After they eat and sing and Ethel checks Walden's heart rate, Iris gives Walden two plane tickets tucked inside a travel brochure. "A present for you and Tiare," she says.
On the cover of the brochure is a photo of a pristine, aquamarine lagoon. Walden studies it for a few seconds. "Unreal," he says. "This totally looks like the beach in my anesthesia dream."
"This time you don't have to dream it," beams Iris. "You can see it for real."
"Did I ever tell you about that dream?" Walden asks Tiare.
"I don't think so," Tiare says as she traces his scar with her pinky.
"When he was in surgery," says Ethel wistfully, "he dreamt that he was swimming with a mermaid who had seaweed for hair."
"That's so cool," says Tiare.
Walden gives Iris a bear hug. "Thank you," he says. "It's an awesome birthday present."
Iris knows her theory-modification experiment is working because she can feel herself unfolding. When she first met Ethel and Walden, she was a baby koru: pale green and snugly coiled. Before that day, she believed that a person's essence couldn't change. But when she looked into the tears of her twin soul, it had given her hope. The heart donor's koru was unfurled. He lived with outstretched fronds. He was identical in nature to her, yet had adapted differently.
Walden air-kisses everyone at the table to signal his return to the water. Iris and Ethel watch him from the picnic table.

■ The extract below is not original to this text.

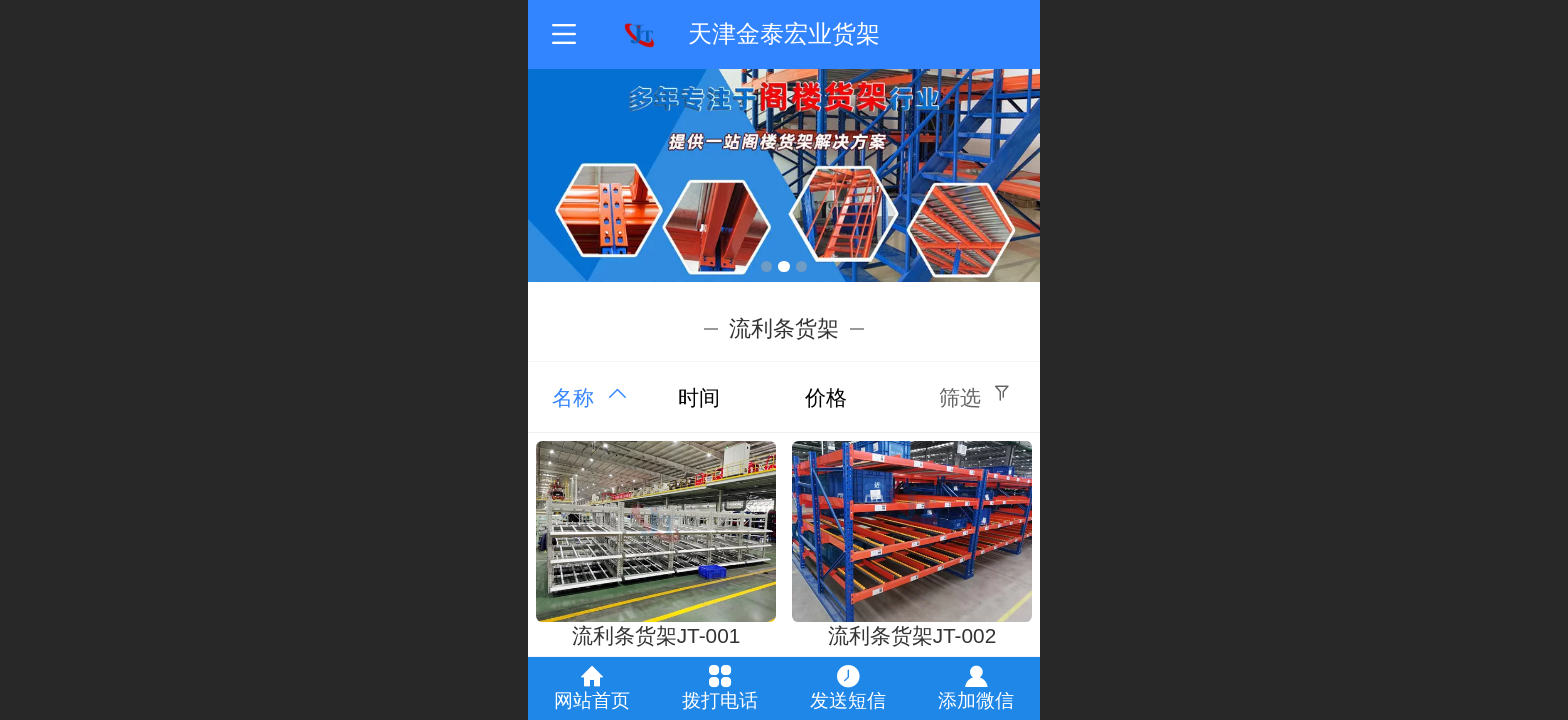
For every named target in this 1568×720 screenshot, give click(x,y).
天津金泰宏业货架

"You never told me how it was that you learned to read film containers," Ethel says to Iris.
"I inherited the ability from my grandfather." Iris says. "I can control the focal length of my eyes. It's like having a built-in refraction kit."

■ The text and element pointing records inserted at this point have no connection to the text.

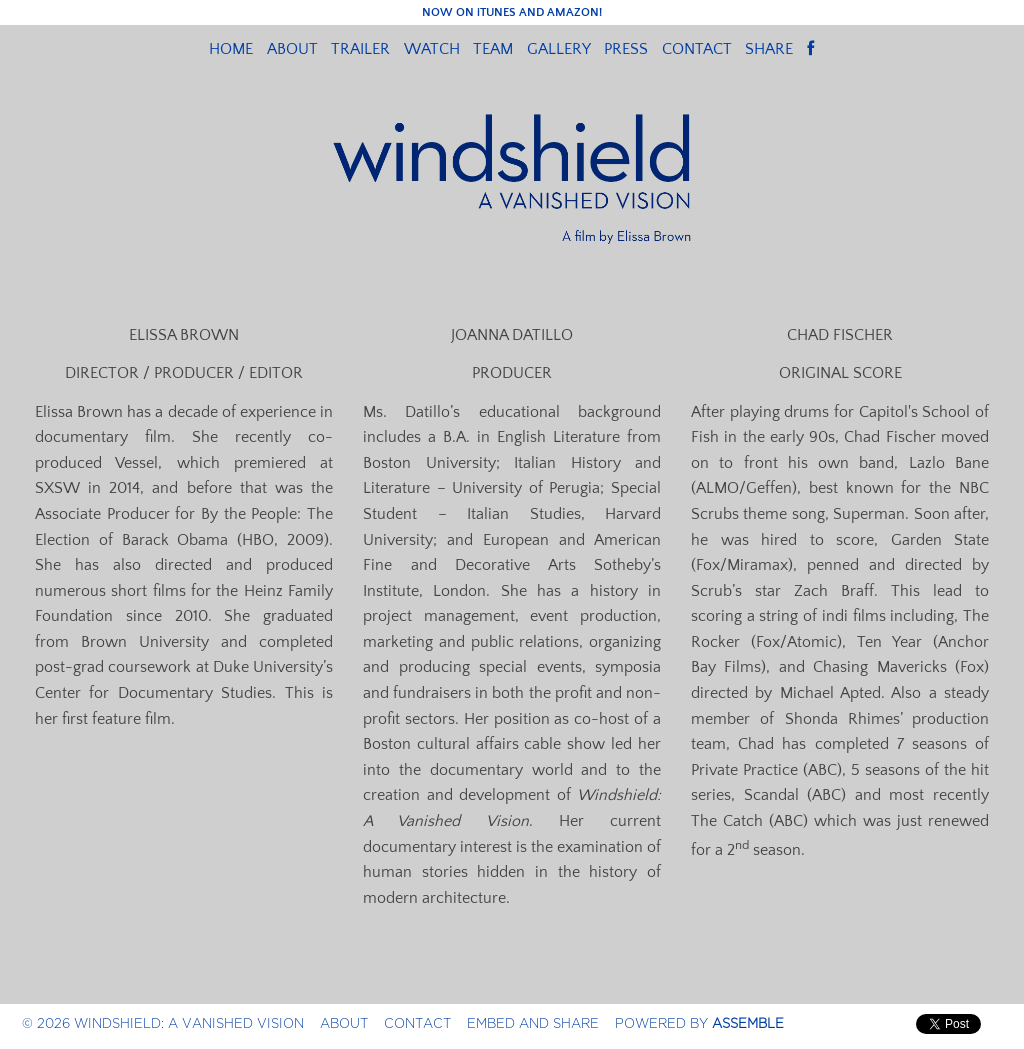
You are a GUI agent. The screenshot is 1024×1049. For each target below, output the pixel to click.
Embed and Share (533, 1024)
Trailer (360, 49)
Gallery (559, 49)
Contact (697, 49)
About (292, 49)
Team (493, 49)
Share (769, 49)
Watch (432, 49)
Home (231, 49)
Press (626, 49)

Walden scans the horizon briefly, adjusts his cap and pumps his arms to find his rhythm. Tiare follows him into the water until she is waist deep and splashes him as he pushes off. "I'm going to hang here with Iris and your mom," she calls out. "Come back to Sans Souci when you're done." Within seconds he is high on amniotic dopamine. Eager wavelets lap at his ears and neck. He feels whole, as if his emptiness has been engulfed by the vastness of infinity.
Iris snaps a mental photograph for her "Moments of Life" scrapbook: Tiare standing at the edge of the ocean, looking forward to the rest of her life and waiting for Walden Chu.
Ethel watches Walden for a long time through her binoculars. "He's a good swimmer after all," she says quietly.
Iris nods. Above the sea breeze she hears the sound of a tiny gold safety pin unclasping and the flutter of a papio's fins keeping pace with an unfurled heart.